His harassment speaks to the ruling Communist Party’s firm intent to dictate how the conflict’s anniversary is remembered and commemorated, not the general public. That’s because anti-China protests in Vietnam, held for various reasons in recent years, often quickly morph into anti-government protests mobilized around the notion the Party has sold out national interests to Beijing.

As a result, the Communist Party often appears unsure how to respond. It certainly doesn’t like to see its citizens voicing their opinions in public, but neither does it want to appear to be supporting China or doing Beijing’s bidding, something its critics regularly accuse.

At the same time, memories of the American War, as it is referred to locally, evoke comparatively few angry feelings towards the US these days. This is largely due to the fact that antagonisms against China date back centuries, while those against the US started in the 1950s. Moreover, American culture, including cinema and music, is popular with wide swathes of the Vietnamese public.

Washington and Hanoi’s diplomatic relations have arguably never been better. When Donald Trump arrives in Hanoi later this month to meet with North Korean leader Kim Jong-un, it will mark his second visit to Vietnam since becoming president in 2016.

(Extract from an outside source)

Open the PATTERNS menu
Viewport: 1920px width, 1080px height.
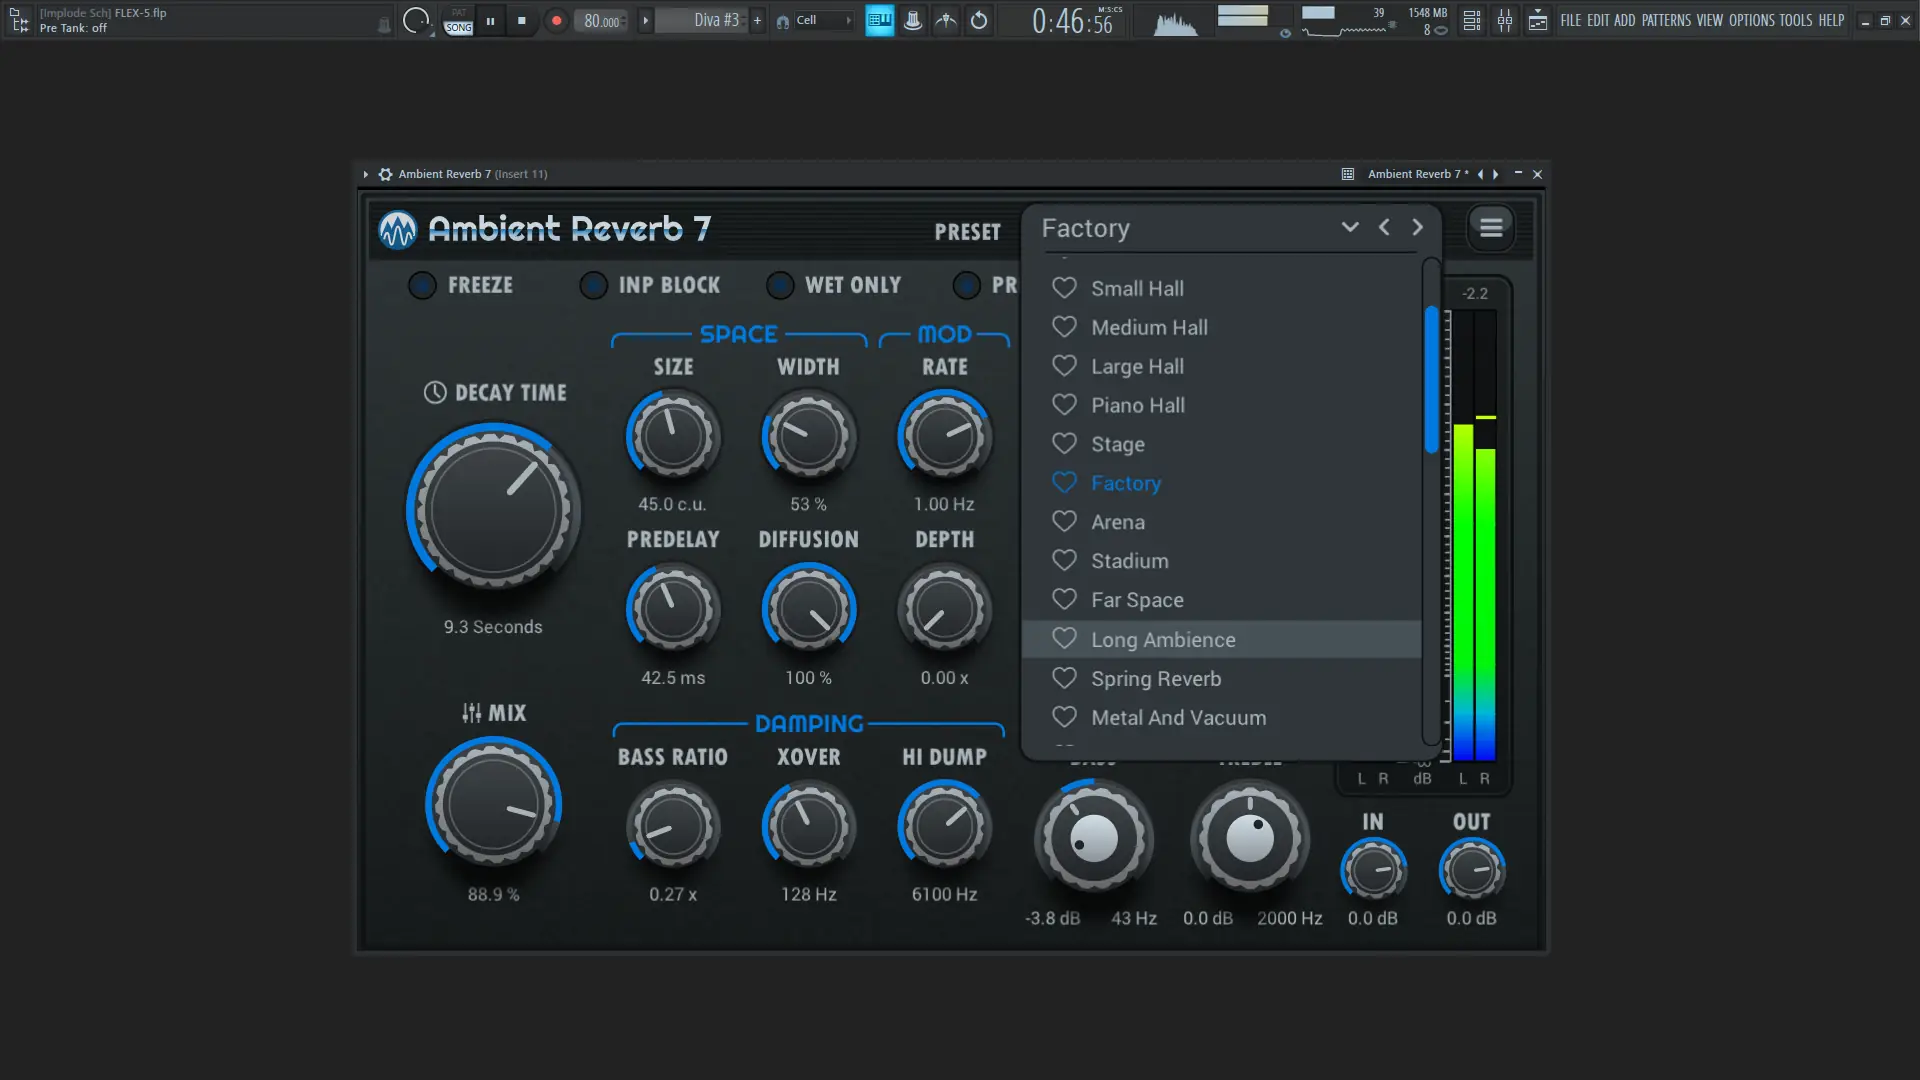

Then US Defense Secretary James Mattis visited Vietnam twice last year, while last March the USS Carl Vinson aircraft carrier became the first US military vessel to dock in Vietnam since the 1970s, a sign of America’s support for Vietnam’s resistance to China’s ambitions in the South China Sea.

But while Vietnam leans heavily towards the US in the broad US-China competition for influence in the Asia-Pacific, communist officials in Hanoi still often play coy to avoid irking Beijing.

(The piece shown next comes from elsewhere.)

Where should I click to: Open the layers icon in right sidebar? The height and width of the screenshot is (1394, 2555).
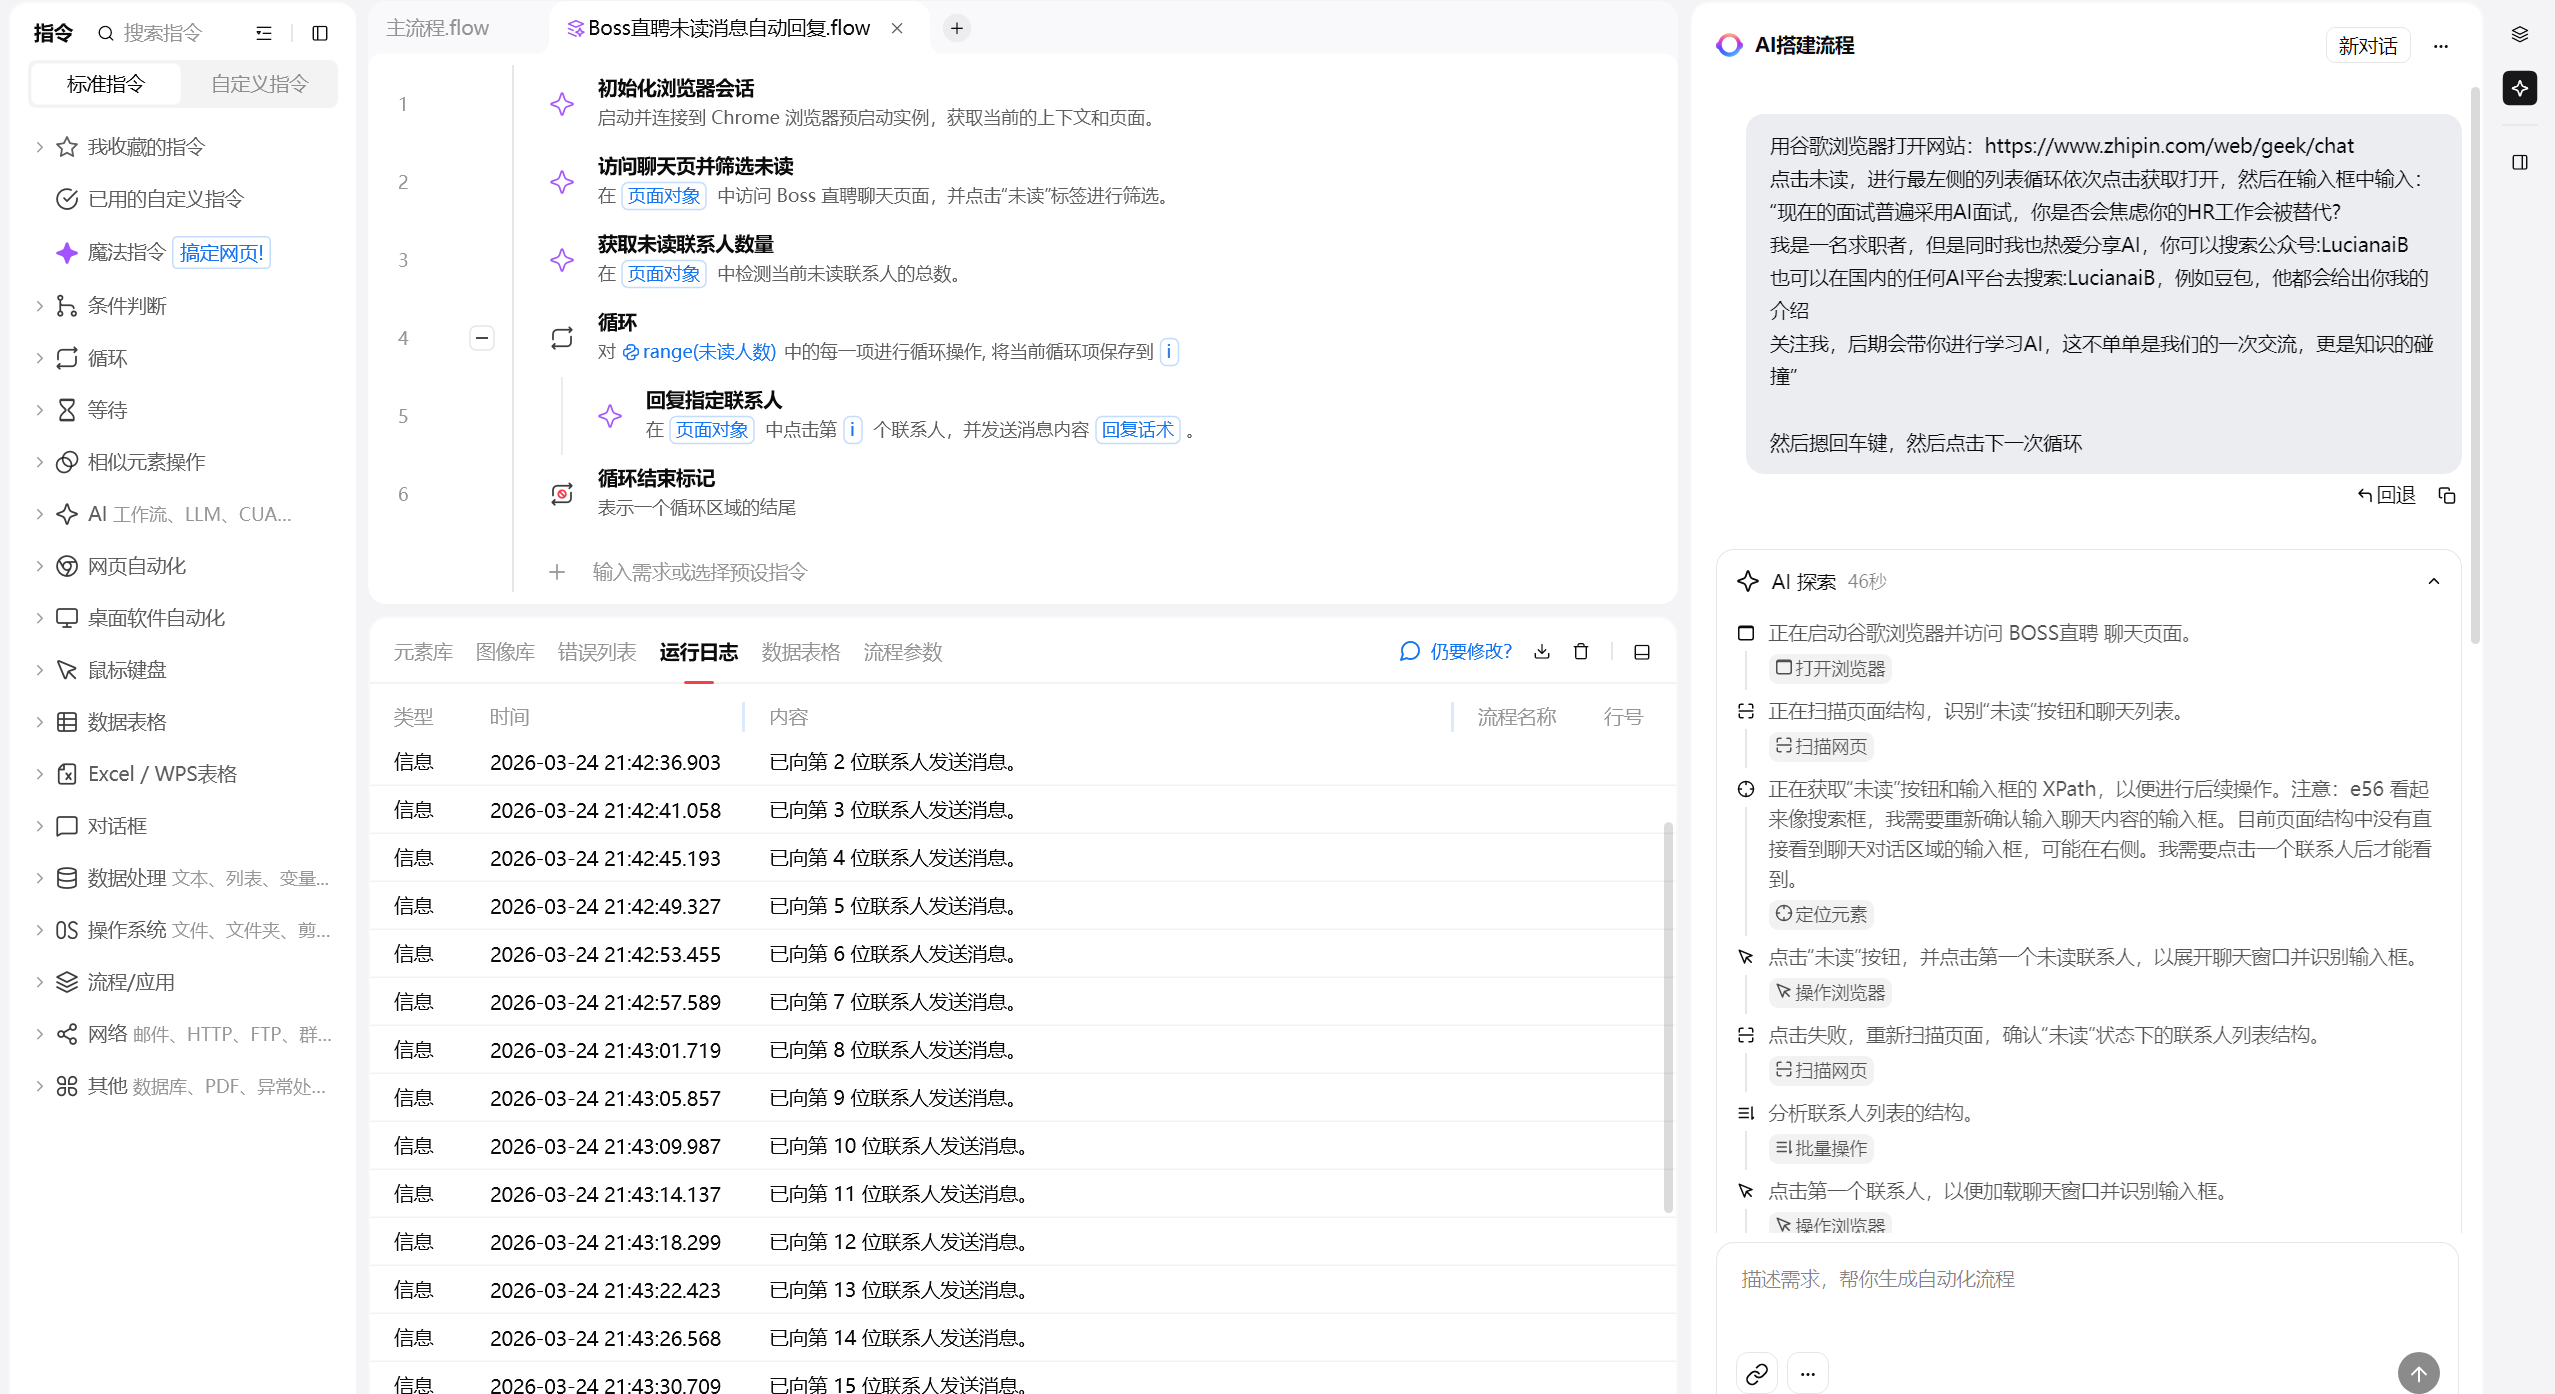2520,35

Nguyen Phu Trong, the Communist Party’s General Secretary and State President, has visited Beijing on several occasions in recent years, each time vowing to strengthen their relations. Defense Minister General Ngo Xuan Lich visited Beijing last October and said he wanted Vietnam and China to improve their defense relations.

“China is our neighbor and our friend,” said Prime Minister Nguyen Xuan Phuc in January, adding that Vietnam will “try to resolve all issues with them”, reference to disputes in the South China Sea.

For centuries, China has been something of a bogeyman in Vietnam. Chinese incursions into what is today Vietnamese territory date back to the 1st century BC, while much of northern Vietnam, including the Red River basin, was controlled by China for millennia.

Numerous so-called “Chinese dominations” of Vietnamese land took place throughout the centuries, including colonization in the 15th century, after which even independent Vietnamese territories adopted Chinese customs, including bureaucratic models and written script. (Many were only dropped after French colonization.)

So when Hanoi planned last year to introduce a new special economic zone (SEZ) law that allowed for 99-year land leases, many perceived the move as selling Vietnamese land to Chinese companies, perceptions that sparked some of the largest nationalistic protests in the country in years.

Despite the government’s assurances that the SEZs would be open to all foreign investors, the demonstrations were so forceful that the government made a rare volte-face, saying it would delay the SEZ proposal “for further study.”

It remains unclear whether the Communist Party’s decision this year to allow for a more open retelling of the 1979 war with China is an admission that the public should be allowed to shape how Vietnamese history is told, or, at the least, to show the public that it isn’t Beijing’s tool.

According to Tuyen, it was all part of the communist regime’s “own game” in the geopolitical field, “swinging between the powers China and the US.”

This article was published by Asia Times on the 20th of February.